I think it's all about the dissonance that my words and my life and my beliefs—the kind of dissonance they put these women in because if you're going around saying, 'Well, it's horrible to be an American woman, and the misogyny in America is worse than that in Afghanistan' and I can't rather I say, 'No, it's not.'"

"(Right.) You know, I'm sort of interfering with their worldview."

"The claim that you're making there is something like this, and it's read, it's a really vicious claim in a sense, and it's something like, the Western feminists who are possessed by post-modernism and cultural relativism are willing to sacrifice the freedom and equality of third world women in places like Saudi Arabia to maintain the sanctity of their multicultural notion because that justifies their attack on Western patriarchy, so..."

"Absolutely."

"They're willing to use—"

"Okay, so that's an absolutely..."

"Immigration, there are so many immigrant men who are coming from these societies that, as men—that they are not used to the equality of women—and they attack women inside the West. First of all, their own women; child marriages, female genital mutilation, honor killings—but now we have these rapes and sexual harassment of non-Muslim women, and these women keep on arguing for more immigration, and they won't hear anything, anything negative about some of the negative impacts of immigration.

I don't consider them feminists anymore. I think that they're so much more committed to preserving their worldview, their postmodernist worldview, than they are to the rights of women and I say—"

"Well that’s what it looks like. I mean I think that’s how it looks to me, is like the situation with Saudi Arabia is the one, is the test case. It's like so you might say, are the postmodern feminist types, or the ones who present themselves as that, are they more concerned with the rights of women or are they more concerned with bringing down the so-called tyranny of the West? And the answer is, they're more concerned with the latter than they are with the former because when you put them head-to-head, they'll dispense with the rights of women across the world as long as they can maintain their moral justification for their radical beliefs, and I do think that is why they go after you because you're exactly the reprehensible exemplar of what it is that they're attempting to deny."

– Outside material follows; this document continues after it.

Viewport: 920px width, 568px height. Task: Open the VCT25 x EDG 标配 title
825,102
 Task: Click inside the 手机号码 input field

"I would say, and I think that it does show their true motivations."

"Absolutely. And Jordan, we're out of time. I'm getting a lot of signals here that I should, I should hang up.

But I really enjoyed talking to you, and I hope that in some way I've contributed to the message that you want to get out there."

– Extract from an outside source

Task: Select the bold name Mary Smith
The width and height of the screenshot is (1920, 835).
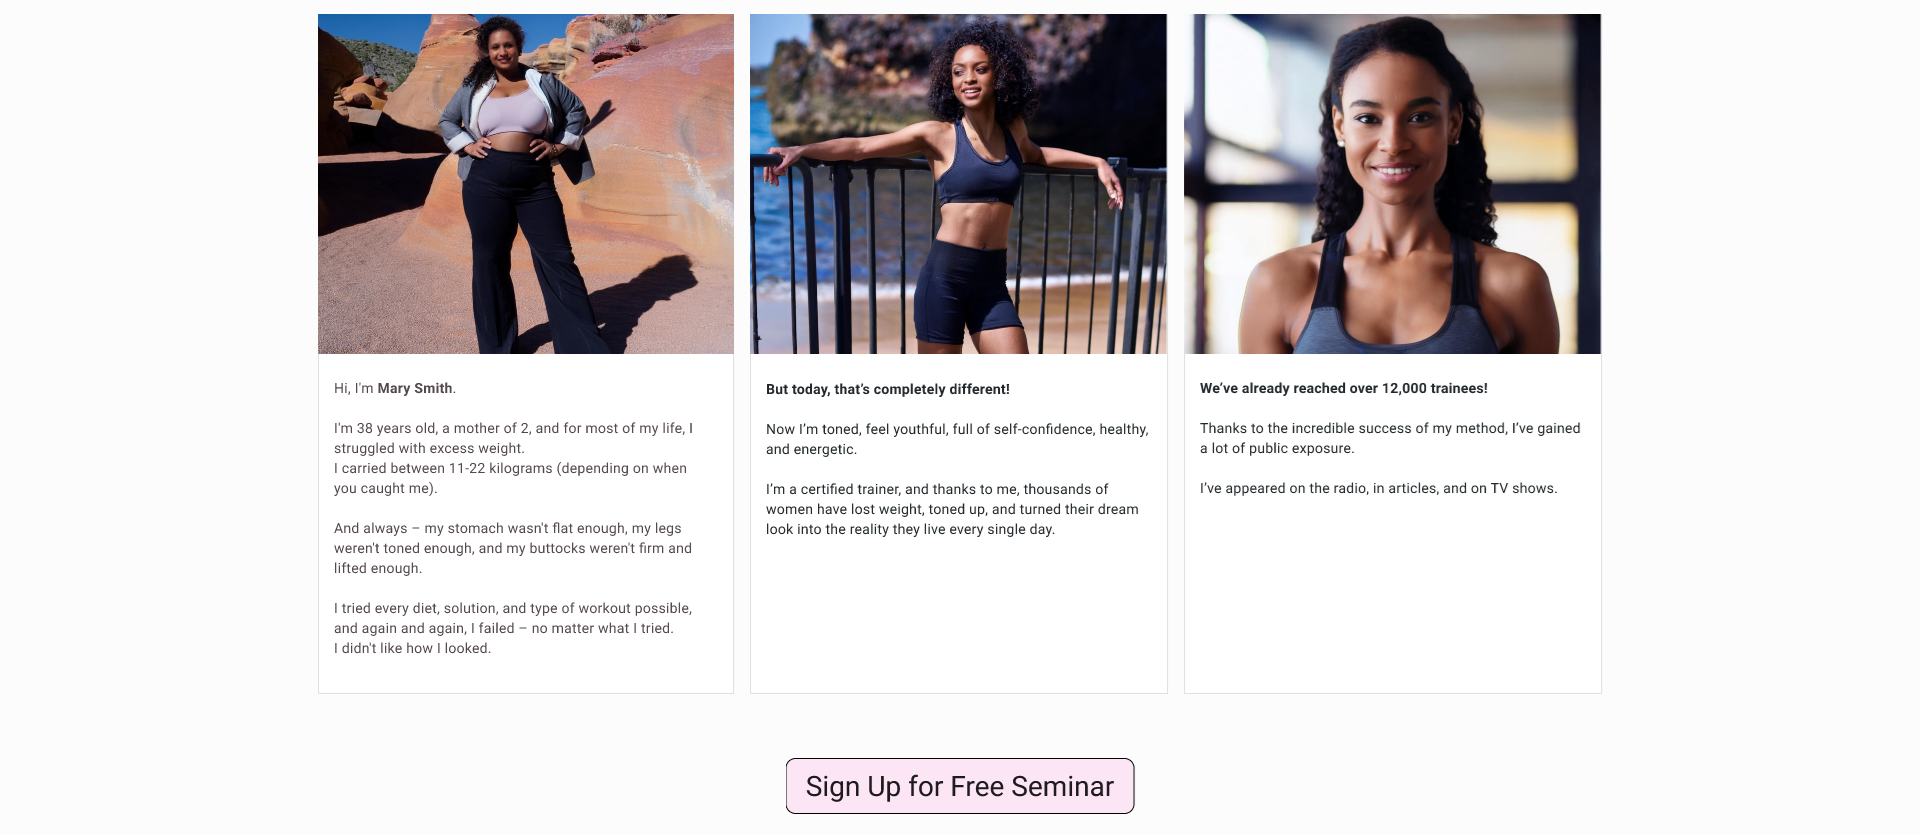Action: 415,388
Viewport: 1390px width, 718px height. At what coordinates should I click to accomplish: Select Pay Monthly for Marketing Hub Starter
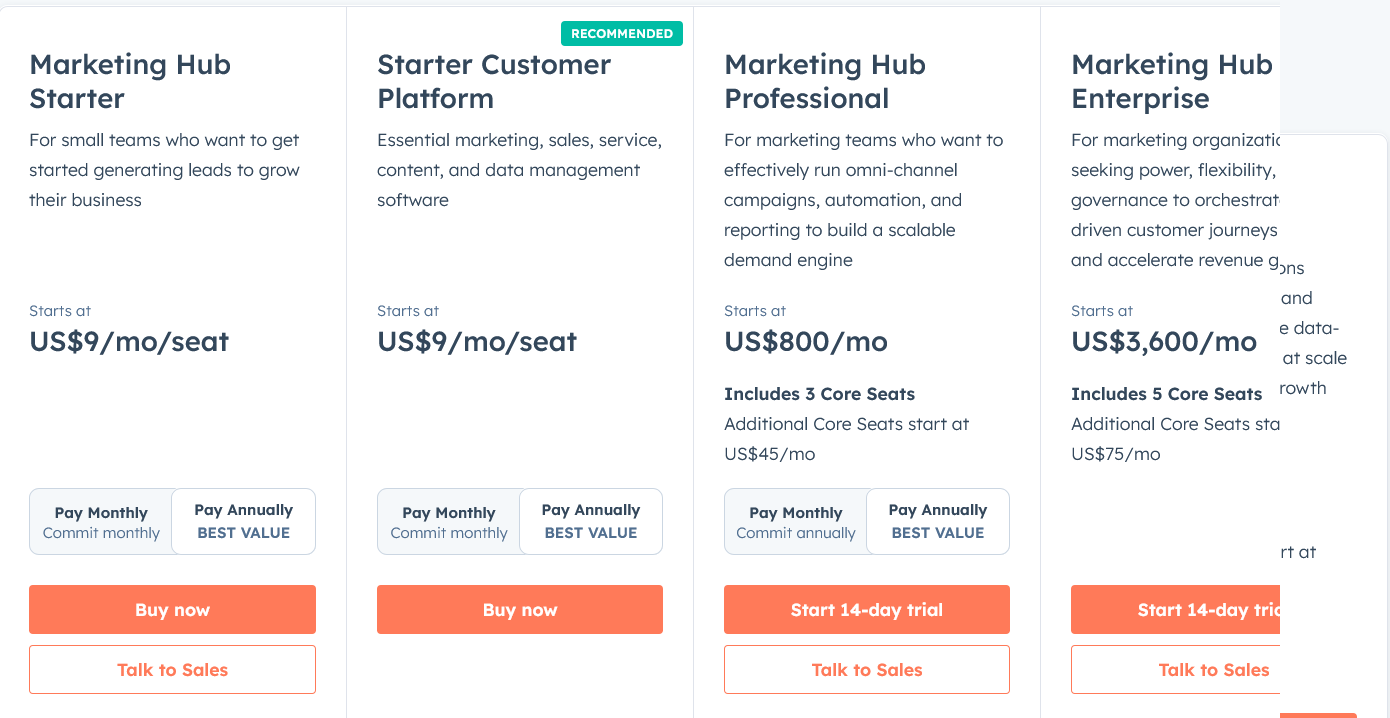(x=101, y=522)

"Well, you know, I'll stop with this, 30 seconds. I'll just tell you what I'm doing with this. I mean, I have arranged with a group of moderate Muslims in Canada and some in the US as well to start a series of dialogues like the one that we had today because this is a really viciously important problem. And so I want to use this as the opener for that.

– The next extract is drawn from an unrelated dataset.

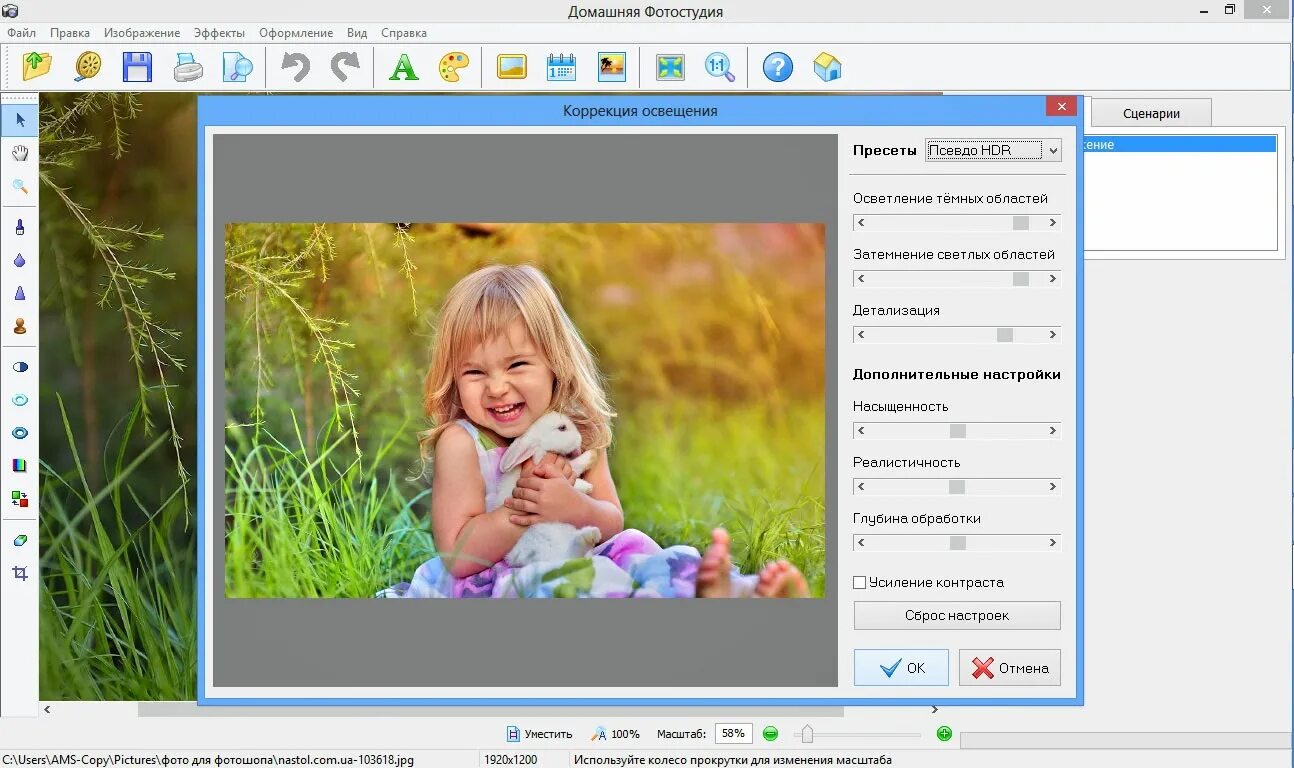Click the blue floppy disk save icon
Screen dimensions: 1294x768
click(x=137, y=67)
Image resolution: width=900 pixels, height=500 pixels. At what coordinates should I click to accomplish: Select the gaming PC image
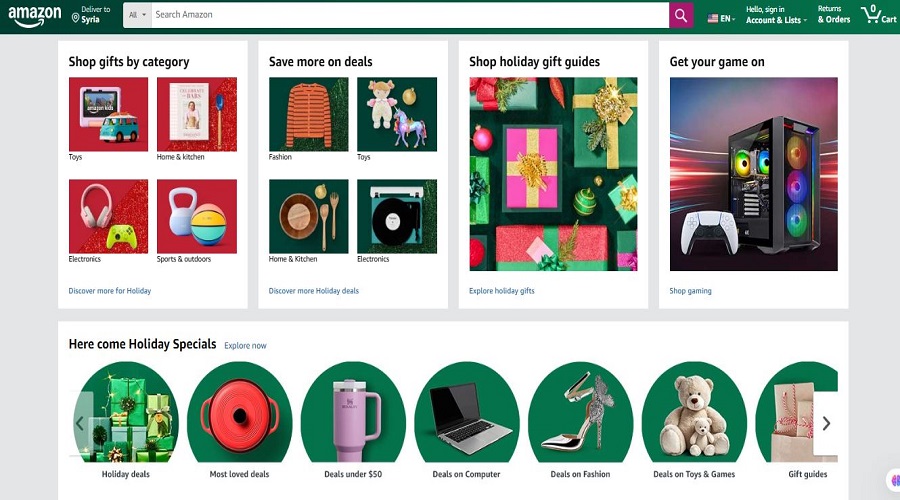pos(753,174)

I would like to go after this issue of whether or not a real dialogue can be begun between the Judeo-Christian West and the Islamic world with some hope of not having all of this devolve into endless and continual warfare because as far as I can tell, that's where it's headed."

"Yes, that's where it's headed."

"Yeah. Well, I hope we get a chance to talk again."

"Thank you."

"So do I. Thank you, Jordan. Thank you very much."